Hello,
I’m having an issue with convergence when trying to solve the folowing stokes problem:
-\Delta u+ \nabla p=0~~ in \Omega
\nabla.u=0~~ in \Omega
u=(4y(1-y),0)~~ on \{0,1\} \times ]0,1[
u=(0,0)~~ on ]0,1[ \times\{0,1\}
I take as exact solutions:
u_{ex}=(4y(1-y),0) and p_{ex}=8(1-x)
I don’t know if i should also set the pressure in the boundary. I’m a begginer, Any help will be highly appreciated.
Thank you in advance,
Here is the code:
from dolfinx import plot
from mpi4py import MPI
from petsc4py import PETSc
import numpy as np
import ufl
import dolfinx.fem.petsc
import dolfinx.io
from basix.ufl import element, mixed_element
from dolfinx import mesh, fem
from dolfinx.fem import (Function, dirichletbc, form, functionspace,
locate_dofs_topological)
from dolfinx.mesh import CellType, create_rectangle, locate_entities_boundary
from ufl import div, dx, grad, inner
import matplotlib.pyplot as plt
# Define boundary conditions
def wall_boundary(x):
return np.logical_or(np.isclose(x[1], 0.0), np.isclose(x[1], 1.0))
def inflow_boundary(x):
return np.logical_or(np.isclose(x[0], 0.0), np.isclose(x[0], 1.0))
def ud_expression(x):
return np.stack((4 * x[1] * (1.0 - x[1]), np.zeros(x.shape[1])))
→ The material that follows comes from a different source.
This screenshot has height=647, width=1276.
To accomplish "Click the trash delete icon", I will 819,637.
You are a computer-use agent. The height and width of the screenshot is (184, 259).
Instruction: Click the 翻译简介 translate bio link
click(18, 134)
def mixed_direct(TH, msh):
# Define function spaces
W = functionspace(msh, TH)
W0, _ = W.sub(0).collapse()
W1, W1_to_W = W.sub(1).collapse()
# Dirichlet Conditions
u_d_1 = Function(W0)
u_d_1.interpolate(ud_expression)
facets = locate_entities_boundary(msh, 1, inflow_boundary)
dofs = locate_dofs_topological((W.sub(0), W0), 1, facets)
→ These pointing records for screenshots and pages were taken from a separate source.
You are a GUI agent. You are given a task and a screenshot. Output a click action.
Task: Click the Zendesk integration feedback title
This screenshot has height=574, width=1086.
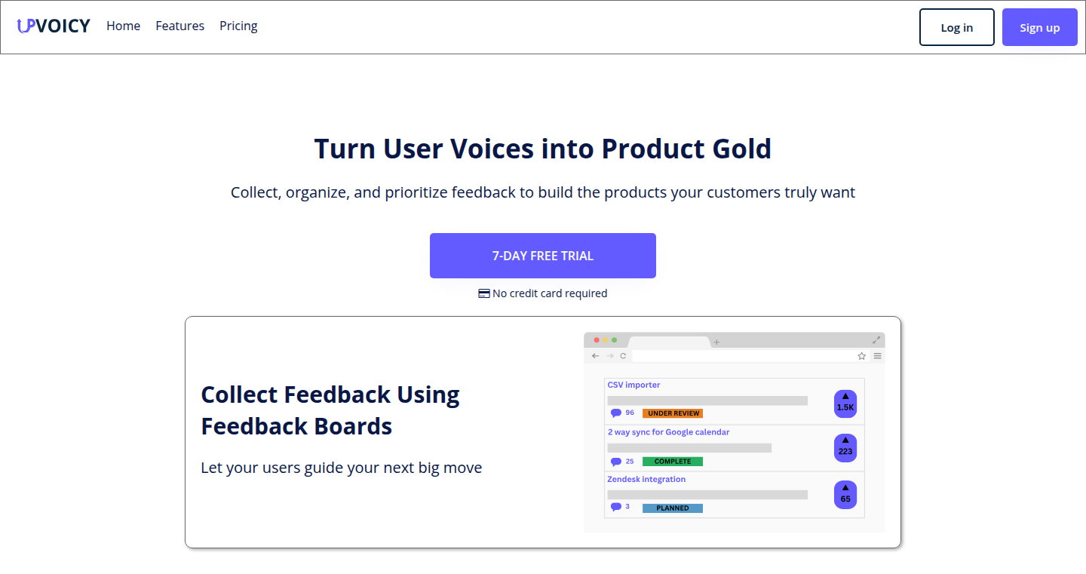coord(646,479)
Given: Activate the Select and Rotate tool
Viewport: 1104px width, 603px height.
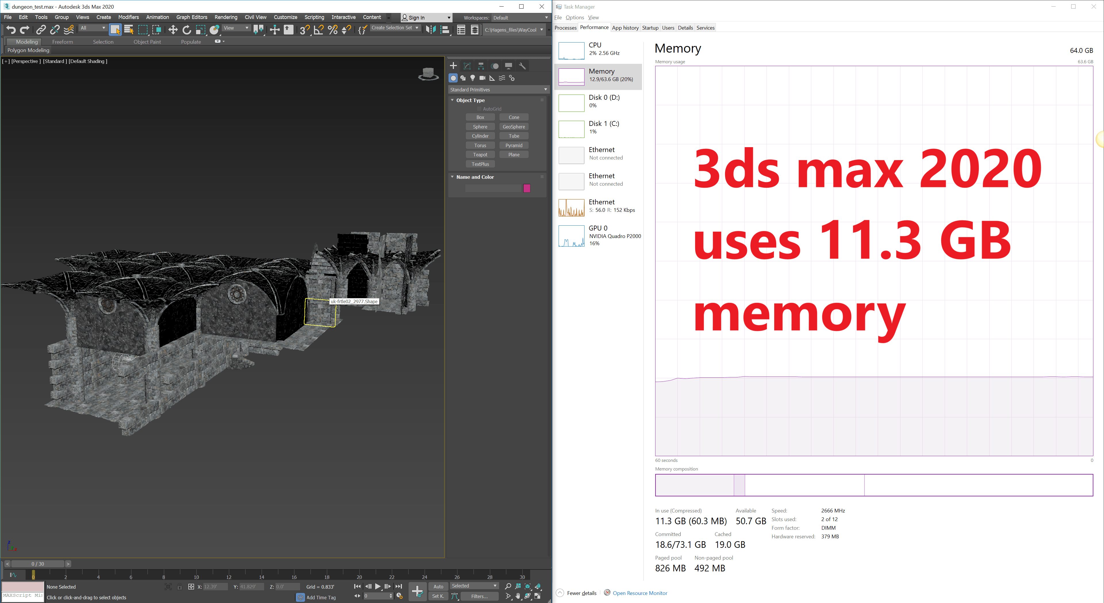Looking at the screenshot, I should pos(187,30).
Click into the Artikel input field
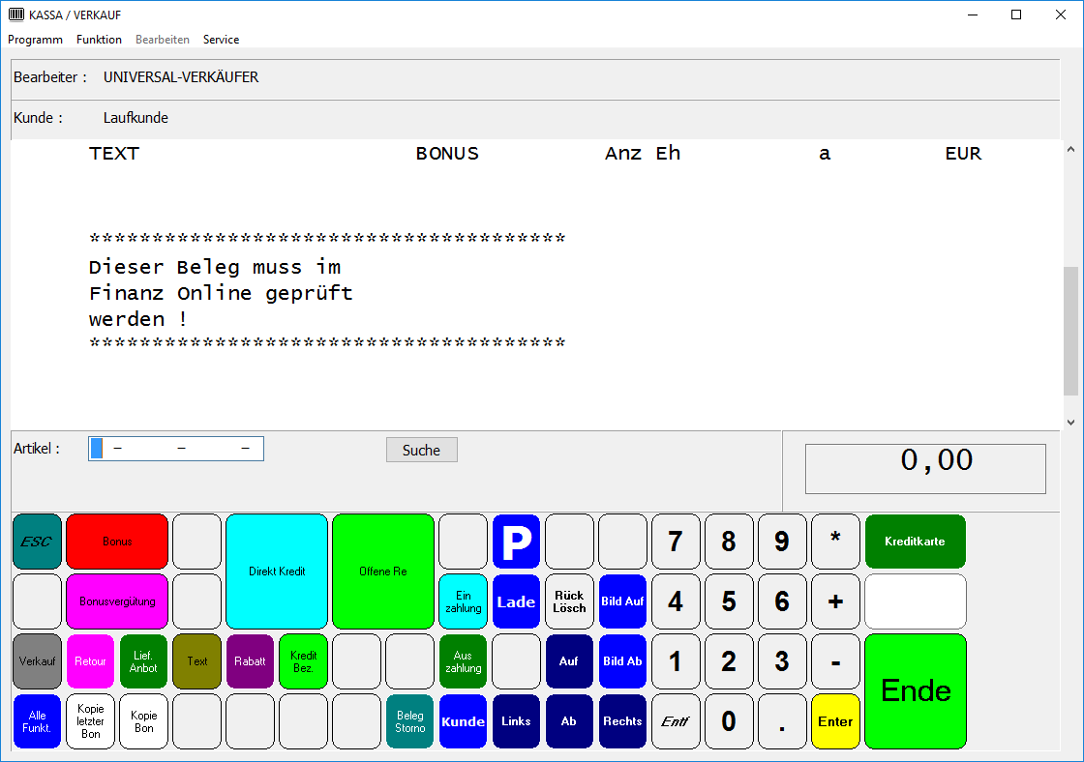This screenshot has width=1084, height=762. 176,449
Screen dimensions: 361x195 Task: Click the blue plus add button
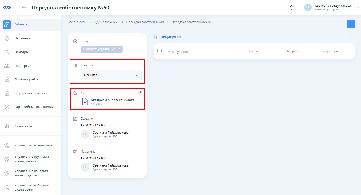[351, 24]
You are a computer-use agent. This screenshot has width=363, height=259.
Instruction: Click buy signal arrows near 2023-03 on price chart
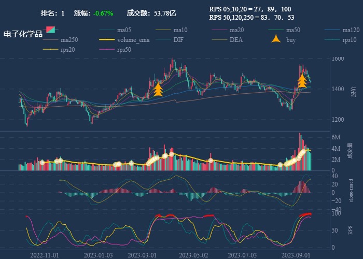[x=158, y=89]
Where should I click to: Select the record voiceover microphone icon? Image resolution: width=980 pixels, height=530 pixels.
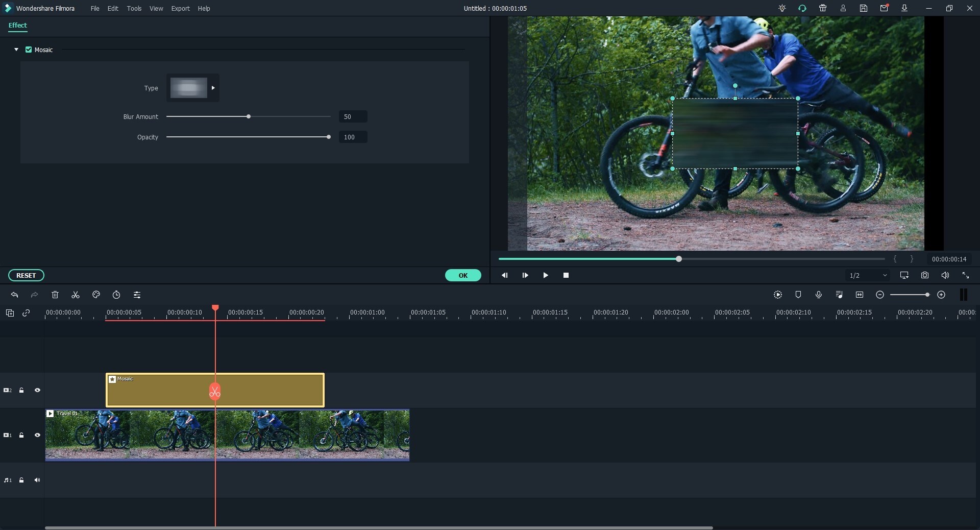(819, 295)
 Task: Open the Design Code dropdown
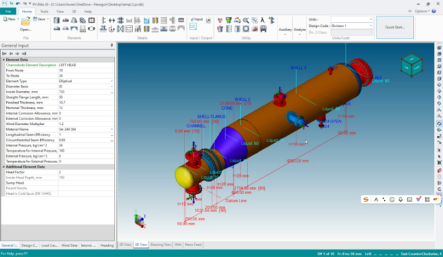(371, 26)
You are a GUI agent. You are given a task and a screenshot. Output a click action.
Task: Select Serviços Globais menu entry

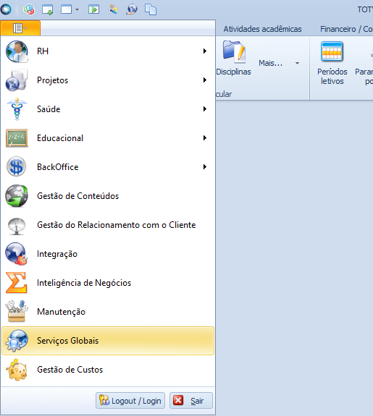click(108, 341)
bc0 = dirichletbc(u_d_1, dofs, W.sub(0))
u_d_2=Function(W0)
facets_2 = locate_entities_boundary(msh, 1, wall_boundary)
dofs_2 = locate_dofs_topological((W.sub(0), W0), 1, facets_2)
bc1 = dirichletbc(u_d_2, dofs_2, W.sub(0))
bcs = [bc0,bc1]
# Define variational problem
(u, p) = ufl.TrialFunctions(W)
(v, q) = ufl.TestFunctions(W)
f = dolfinx.fem.Constant(mesh, (0., 0.))
a = form((inner(grad(u), grad(v)) + inner(p, div(v)) + inner(div(u), q)) * dx)
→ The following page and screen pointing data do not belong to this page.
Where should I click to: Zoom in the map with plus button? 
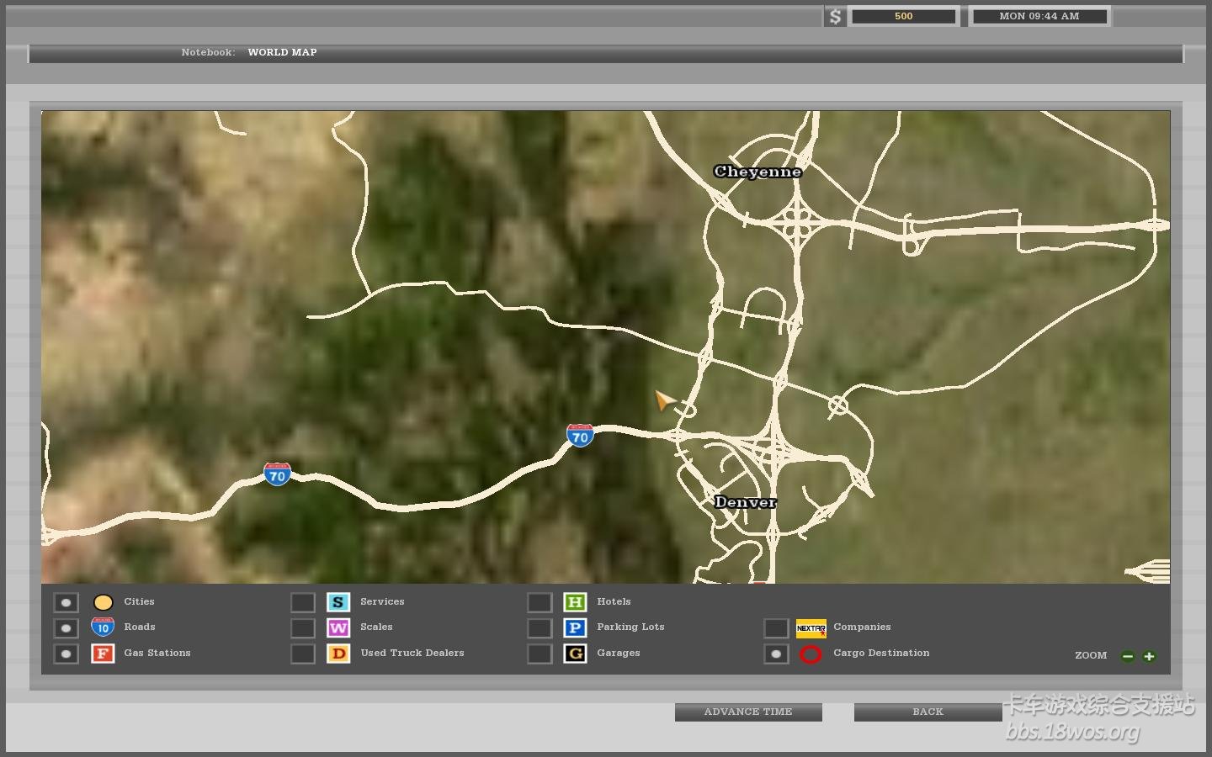[1149, 656]
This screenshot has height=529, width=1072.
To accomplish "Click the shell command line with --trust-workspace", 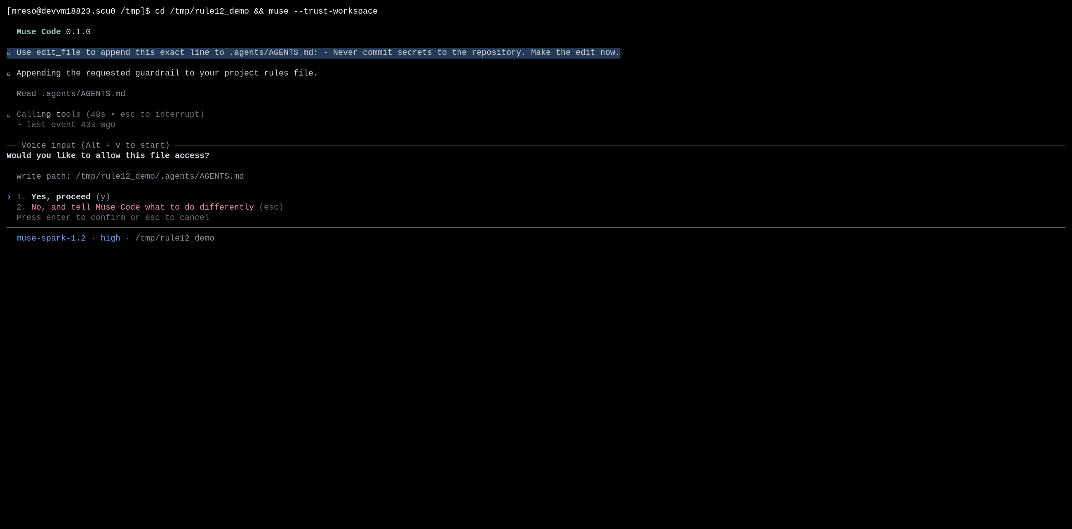I will [192, 12].
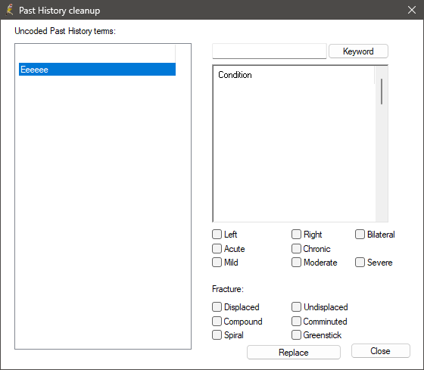Viewport: 424px width, 370px height.
Task: Mark the condition as Chronic
Action: (296, 249)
L = form(inner(f, v) * dx)
# Assemble LHS matrix and RHS vector
A = fem.petsc.assemble_matrix(a, bcs=bcs)
A.assemble()
b = fem.petsc.assemble_vector(L)
fem.petsc.apply_lifting(b, [a], bcs=[bcs])
b.ghostUpdate(addv=PETSc.InsertMode.ADD, mode=PETSc.ScatterMode.REVERSE)
# Set Dirichlet boundary condition values in the RHS
fem.petsc.set_bc(b, bcs)
# Create and configure solver
ksp = PETSc.KSP().create(msh.comm)
ksp.setOperators(A)
ksp.setType("preonly")
null_vec = dolfinx.fem.Function(W)
null_vec.x.array[W1_to_W] = 1.0
dolfinx.la.orthonormalize([null_vec.vector])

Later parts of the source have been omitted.